I know when Hugh was researching his fathers wartime adventures after being sunk aboard CITY OF CAIRO his CRS10 recorded that he was returned to the UK via QUEEN CITY. Turned out it was QUEEN ELIZABETH! Took 10 years to sort out!

THe only way to get a totally? correct record is to trace back via indviual Logbooks and Crew Agreements.
Even then mistakes can occur.
Did you get hold of his Seamans Pouch? This may also give an insight.

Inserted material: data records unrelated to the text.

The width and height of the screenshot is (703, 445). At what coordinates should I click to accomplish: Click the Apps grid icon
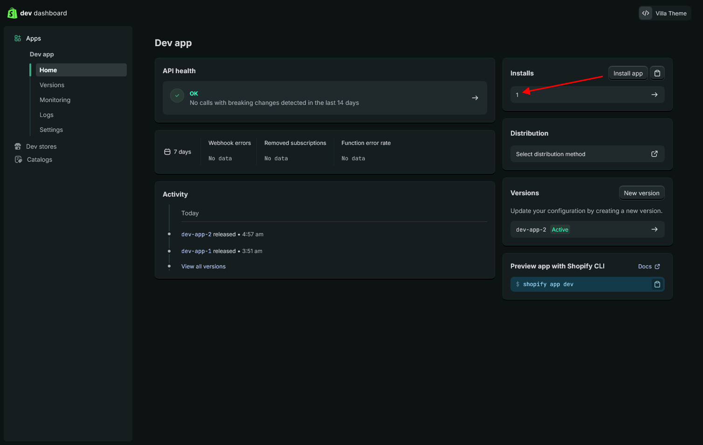click(x=18, y=38)
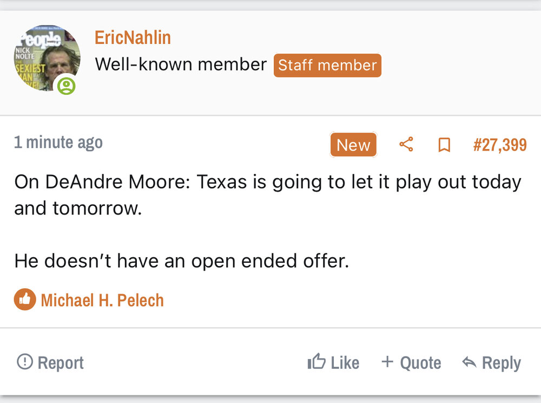The width and height of the screenshot is (541, 403).
Task: Bookmark post #27,399 with the bookmark icon
Action: coord(444,145)
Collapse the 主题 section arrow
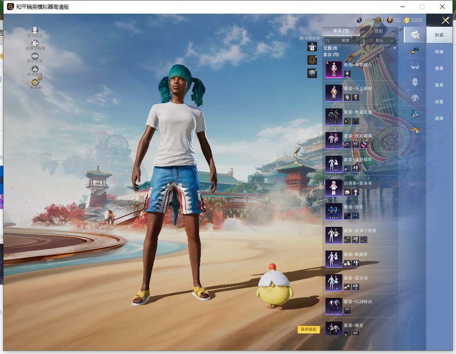 (x=395, y=48)
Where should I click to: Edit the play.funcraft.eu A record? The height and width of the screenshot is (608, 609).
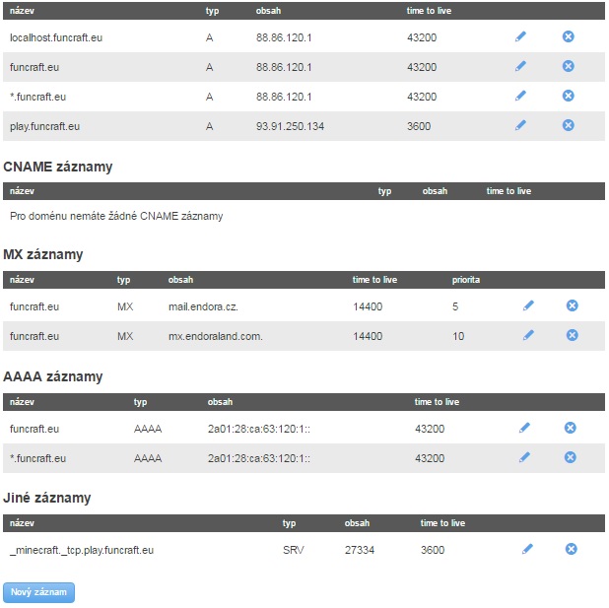[x=520, y=125]
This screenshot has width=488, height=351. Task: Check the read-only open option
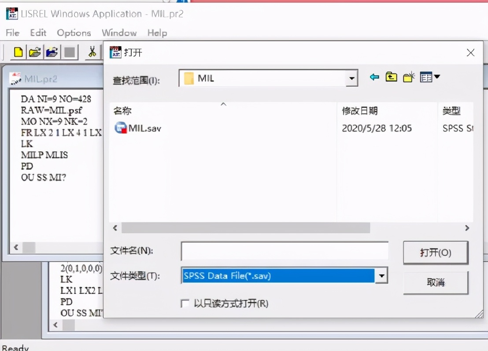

https://discovery.nationalarchives.gov.uk/details/r/C8192548 

regards
Roger


----------



## Hugh MacLean (Nov 18, 2005)

Hello again David,
Just to echo what Roger has stated - CRS 10's and indeed many other MN records compiled shoreside were often poorly written with some mistakes and omissions. And as Roger mentions, my own journey with records is a tale of check and re-check especially when flung off your course by a clerk. It was actually, in my dad's case, QUEEN CITY that was written but it should have been QUEEN MARY. So research is a marathon not a sprint and I am still on the road.

Back to your questions. "What does R/ 4 May 1943 mean"? Read that as simply Required or Report, Liverpool.
"What does RIP mean"? It is actually R/P and again it simply means Report as in be at Liverpool 3 March 1944. It may be that he signs off the ship, takes some leave and is asked to report back by...

Sealot = a transportation order for repatriation of seamen back home...not really important as no record exists for them anymore. 

"Where and how to ss PASTEUR and ss QUEEN ELIZABETH appear in your searches"?
They do not show up on his CRS 10 because he did not serve on those ships. He was being transported as a passenger on both ships out to the USA where he would join his next ship. So I used passenger records to trace him.

I hope that helps build your picture but remember it takes time.

Regards
Hugh


----------



## Gradelymon (Apr 18, 2020)

*Robert Walsh CRS 10*

Thank you Hugh and Roger for your prompt replies.
I have had a "chat" with the National Archives but can not order a copy of REW's seaman's pouch until the lock-down is off.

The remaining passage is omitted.